Could you quote each of the rows below word for word, leaving out the pictures?

** begin Supplied material **

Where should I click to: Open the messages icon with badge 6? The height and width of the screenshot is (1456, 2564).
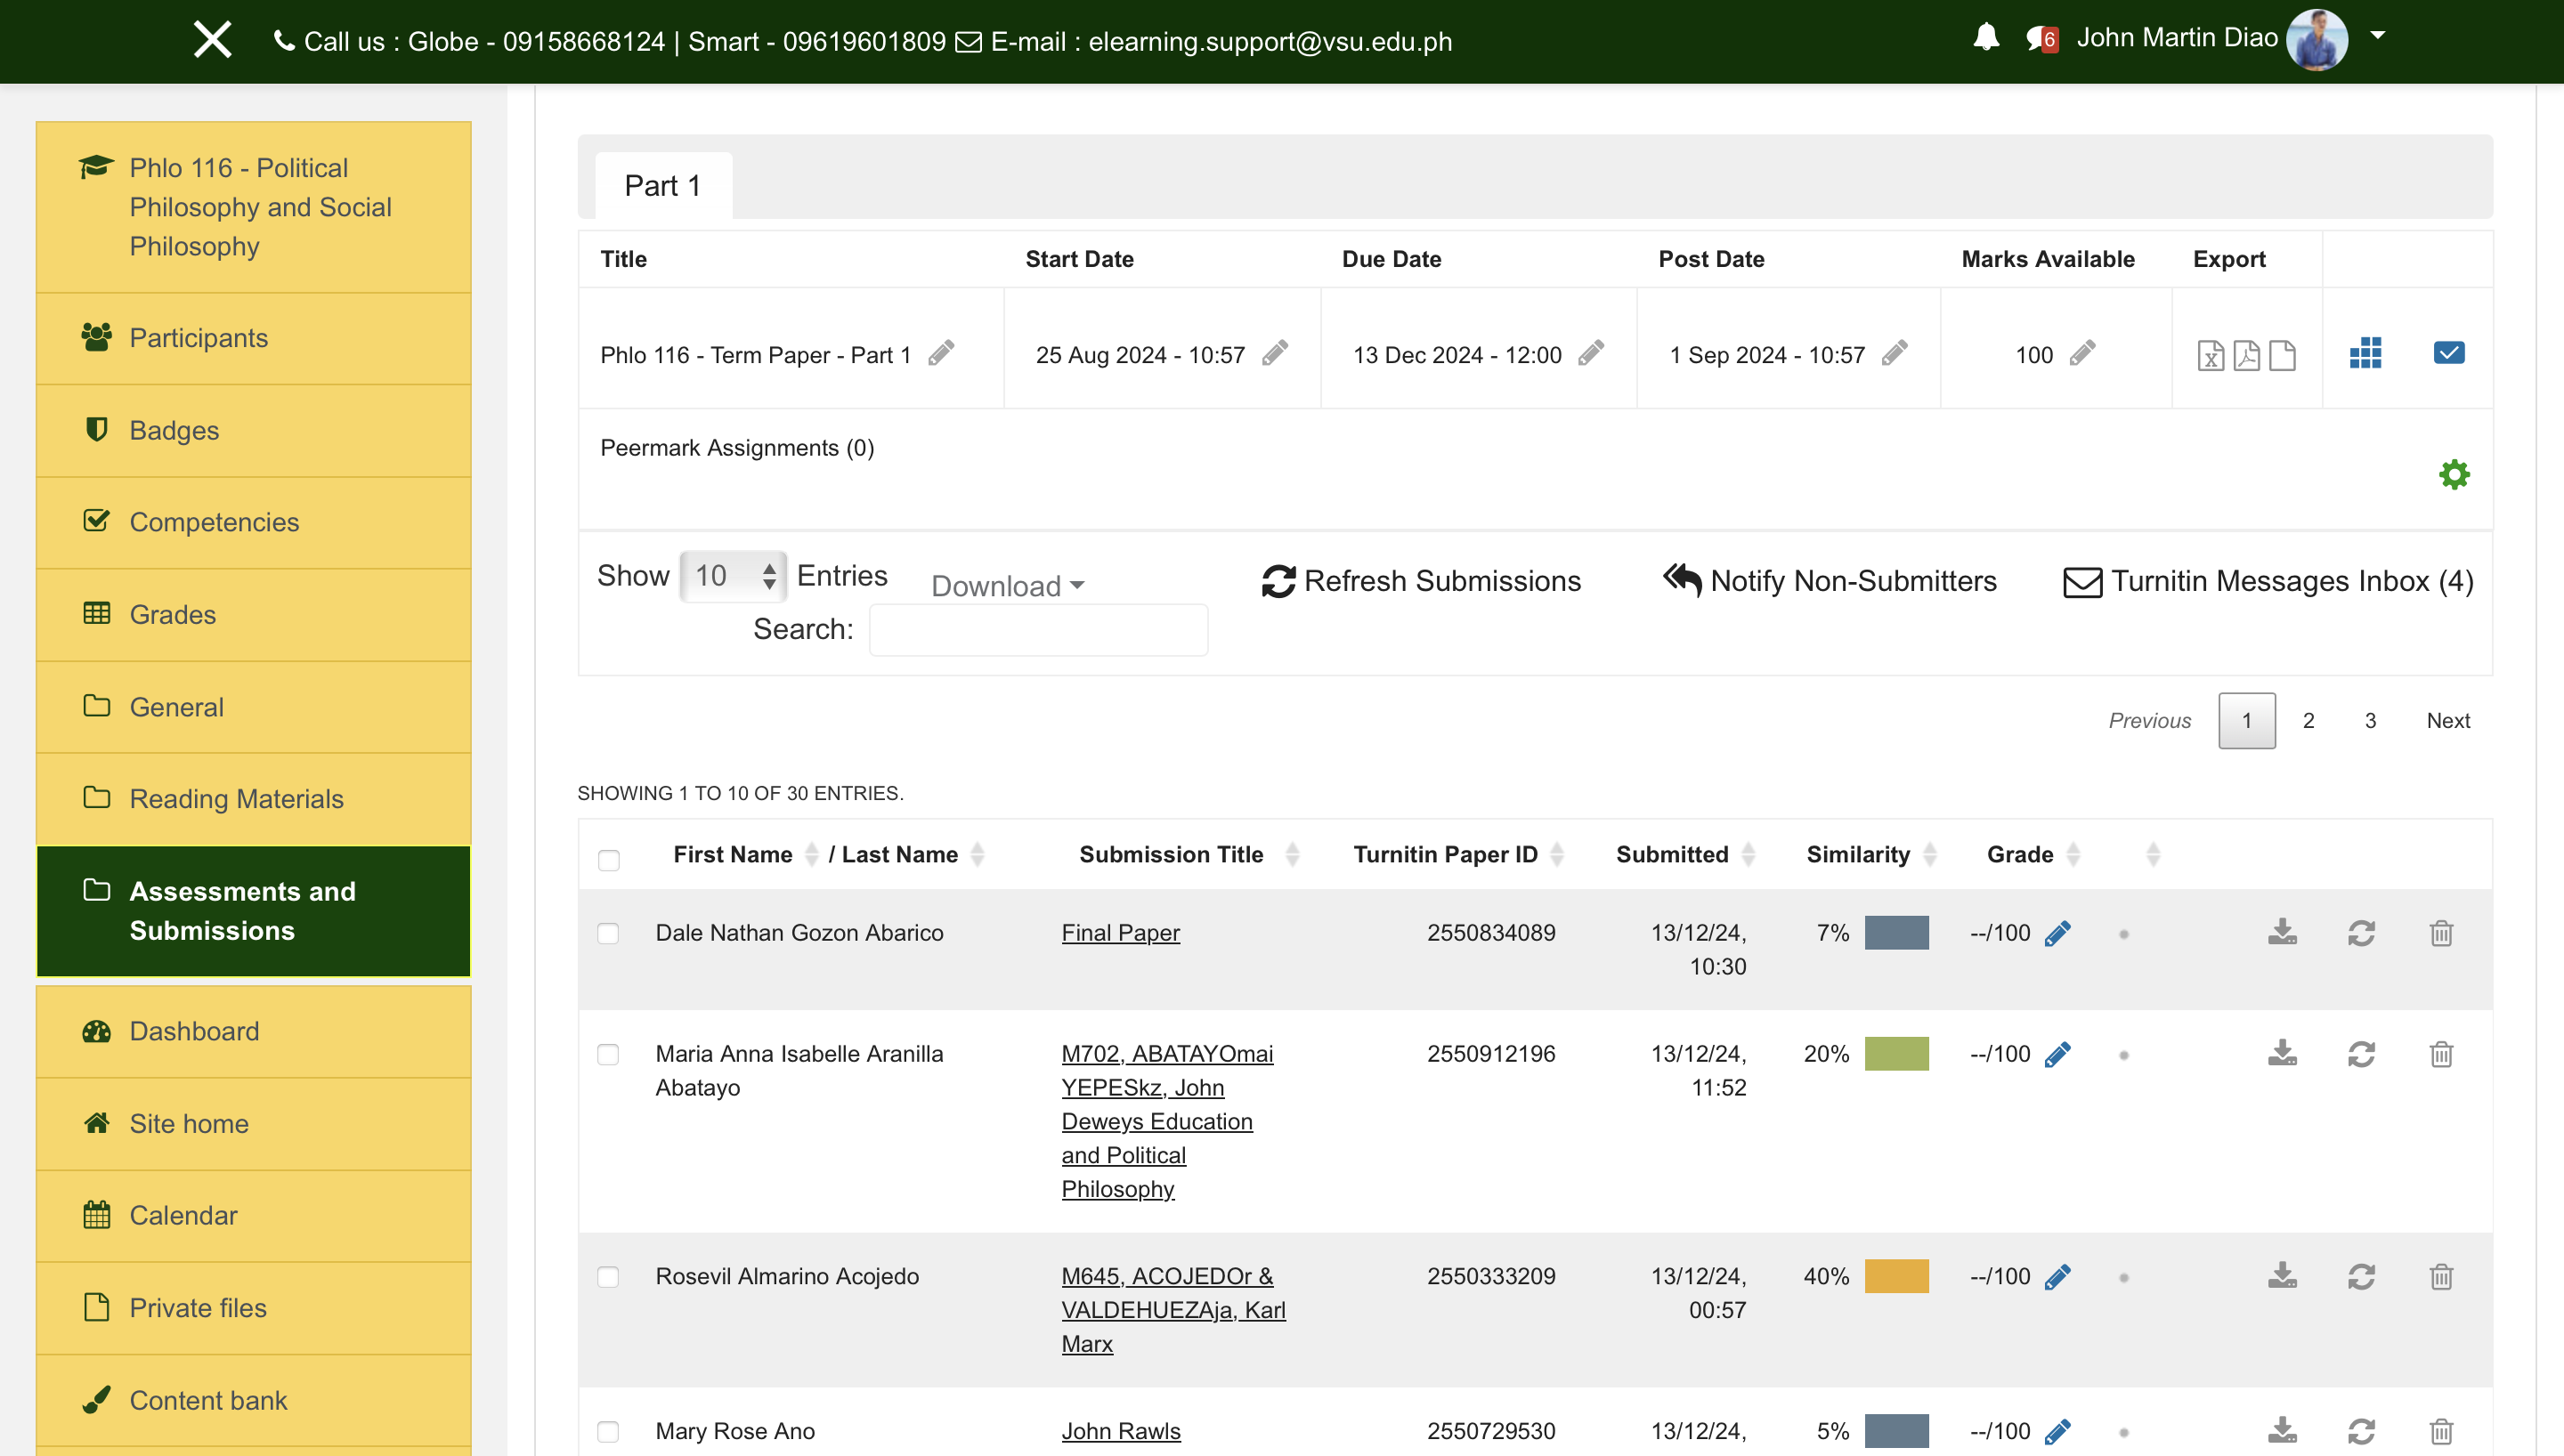pyautogui.click(x=2040, y=38)
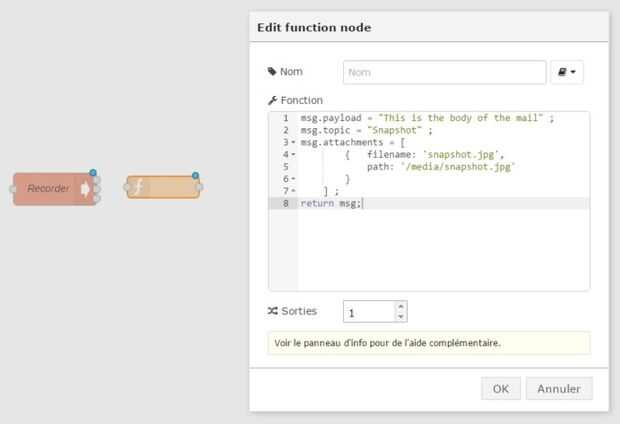Collapse the code fold at line 3
The height and width of the screenshot is (424, 620).
(x=292, y=142)
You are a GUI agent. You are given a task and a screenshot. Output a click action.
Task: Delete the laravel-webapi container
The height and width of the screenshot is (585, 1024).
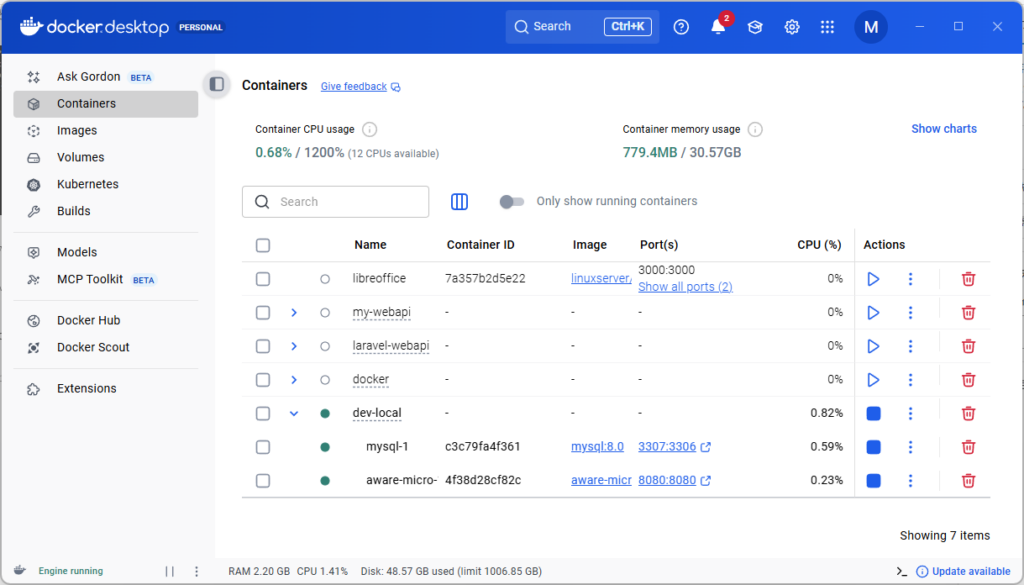968,346
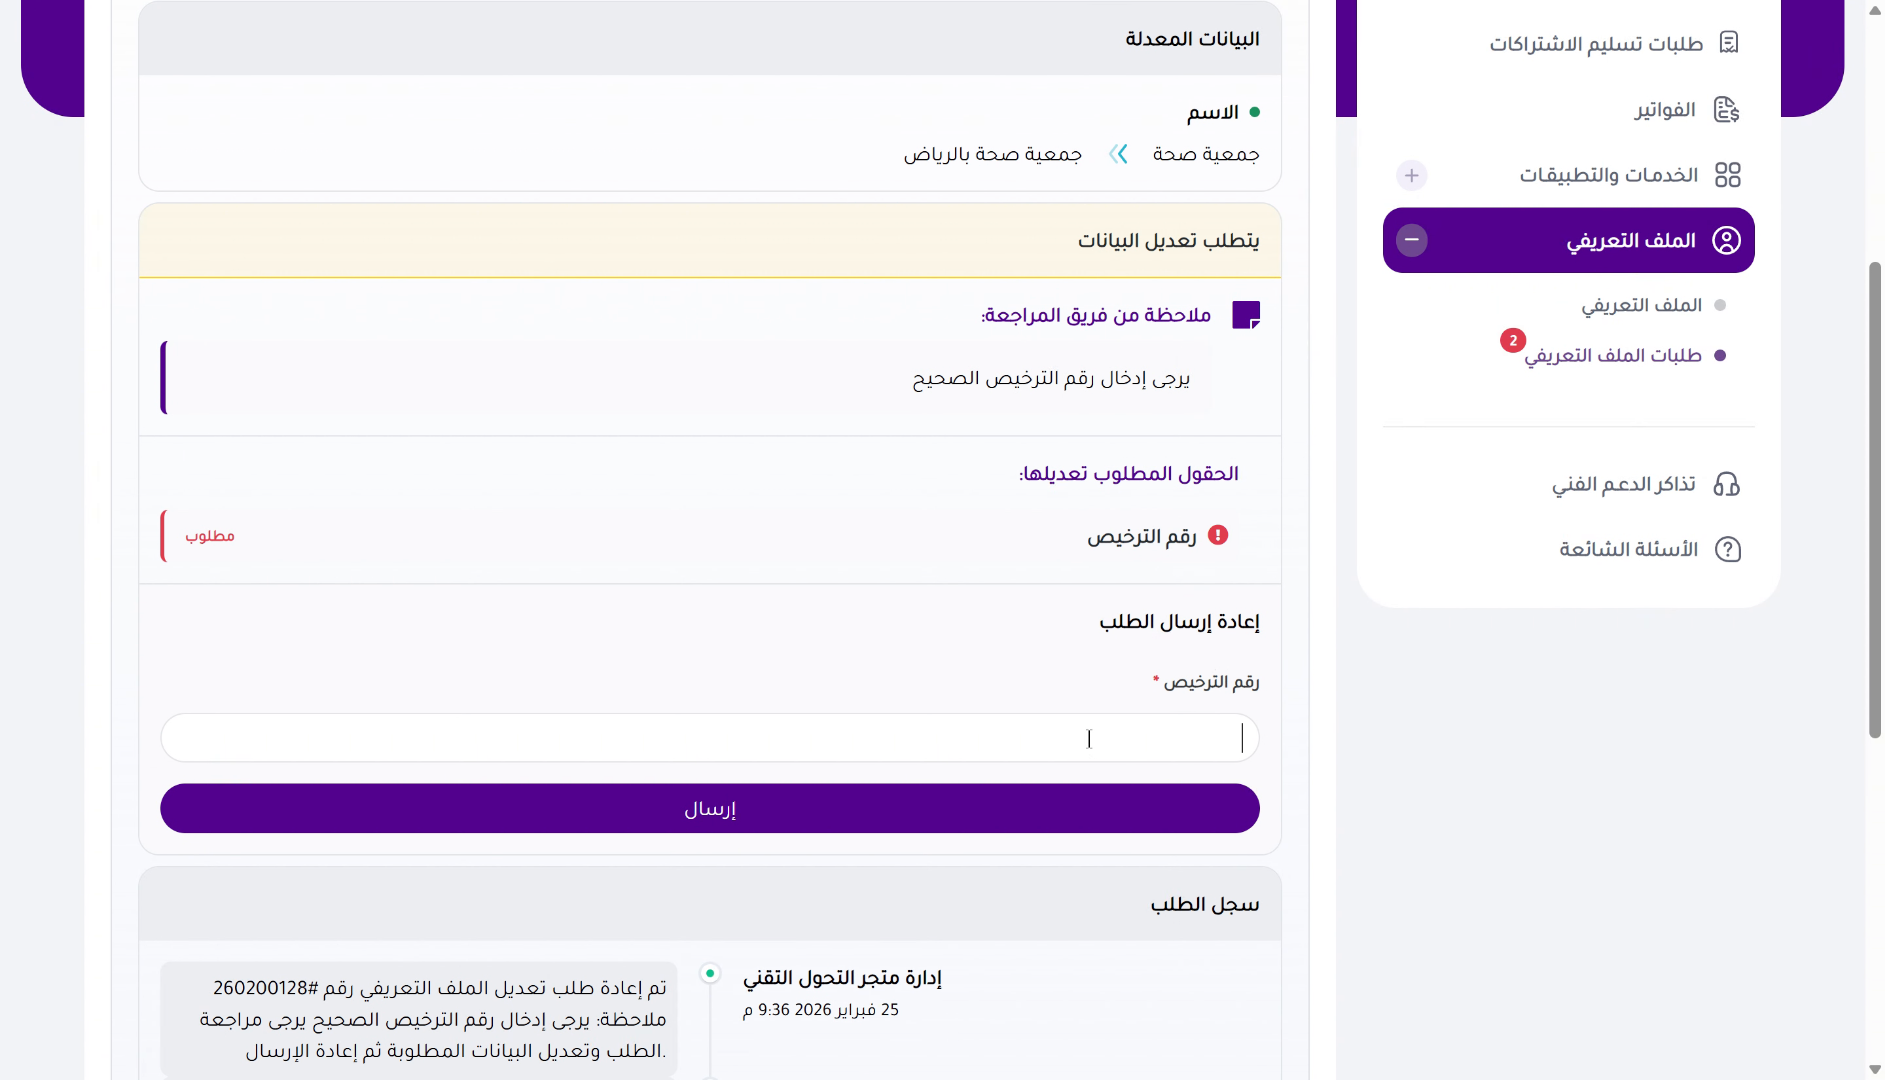
Task: Select the review team note icon
Action: point(1246,314)
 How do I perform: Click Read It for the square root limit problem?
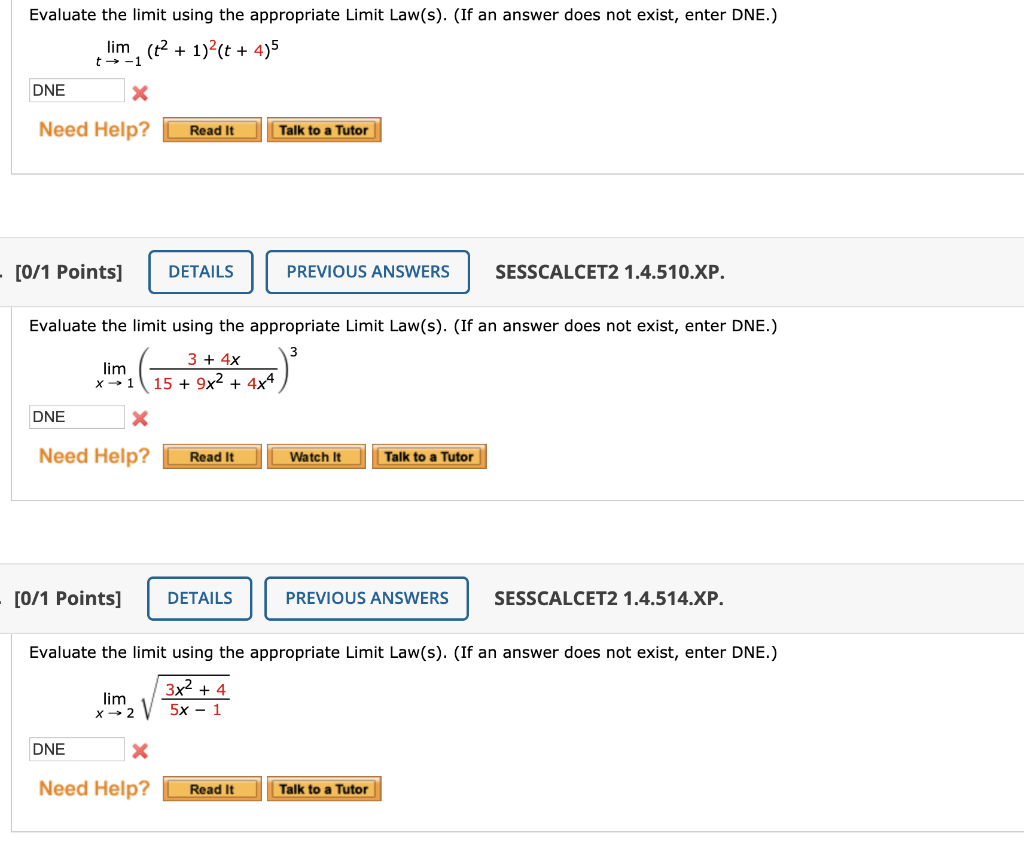point(211,788)
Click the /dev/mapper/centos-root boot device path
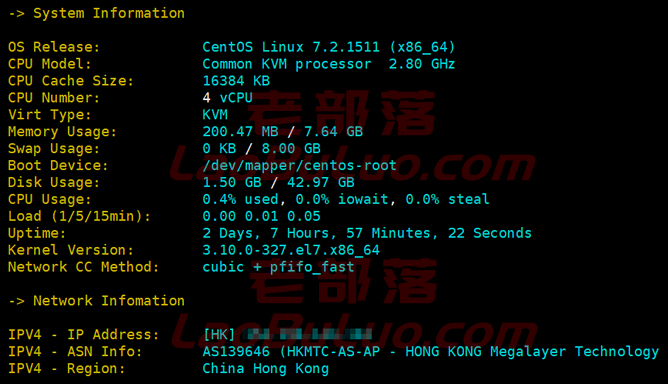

** end Supplied material **

#### [Exercise response]
Where should I click to: Open the messages icon with badge 6? The height and width of the screenshot is (1456, 2564).
pyautogui.click(x=2040, y=38)
Collapse the code fold at line 3
The height and width of the screenshot is (424, 620).
(x=292, y=142)
You are a GUI agent. You are given a task and a screenshot. Output a click action.
Task: Delete the laravel-webapi container
The height and width of the screenshot is (585, 1024).
968,346
Task: Select the review team note icon
Action: point(1246,314)
 How do I perform: Click Read It for the square root limit problem?
point(211,788)
Click the /dev/mapper/centos-root boot device path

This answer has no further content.